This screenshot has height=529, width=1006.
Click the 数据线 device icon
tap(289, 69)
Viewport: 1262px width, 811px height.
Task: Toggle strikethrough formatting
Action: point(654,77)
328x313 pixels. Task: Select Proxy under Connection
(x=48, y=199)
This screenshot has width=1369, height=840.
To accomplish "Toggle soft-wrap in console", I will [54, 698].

--

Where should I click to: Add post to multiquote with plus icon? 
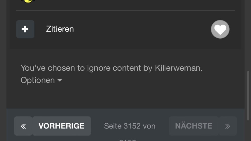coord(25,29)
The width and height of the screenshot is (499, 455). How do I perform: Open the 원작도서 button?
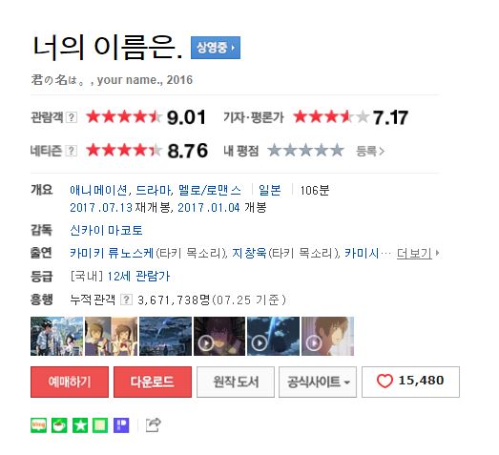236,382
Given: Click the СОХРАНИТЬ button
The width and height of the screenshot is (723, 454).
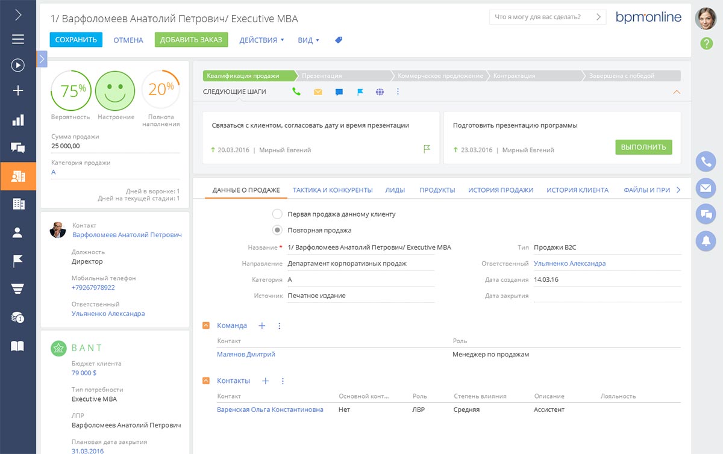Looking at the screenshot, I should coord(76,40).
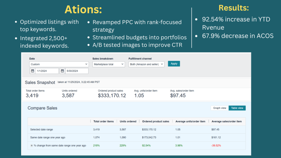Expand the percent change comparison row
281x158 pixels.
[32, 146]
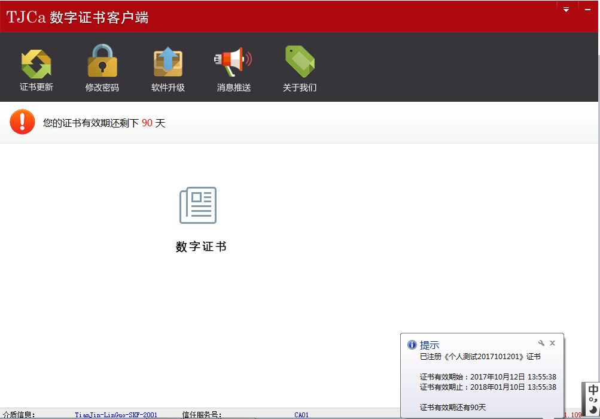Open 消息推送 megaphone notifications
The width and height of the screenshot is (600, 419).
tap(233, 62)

...

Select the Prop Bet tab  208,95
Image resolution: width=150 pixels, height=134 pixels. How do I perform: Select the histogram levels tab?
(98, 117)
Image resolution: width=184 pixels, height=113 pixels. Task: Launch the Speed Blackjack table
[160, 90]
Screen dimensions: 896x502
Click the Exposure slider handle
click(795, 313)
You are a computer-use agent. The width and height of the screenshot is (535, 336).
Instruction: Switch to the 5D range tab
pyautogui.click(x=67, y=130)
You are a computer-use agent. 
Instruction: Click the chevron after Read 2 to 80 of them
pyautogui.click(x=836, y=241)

» Aim of the task
Search the data for "computer". Copy each line that has it.

» Your response
You are a computer-use agent. The width and height of the screenshot is (535, 336).
You are a computer-use agent. 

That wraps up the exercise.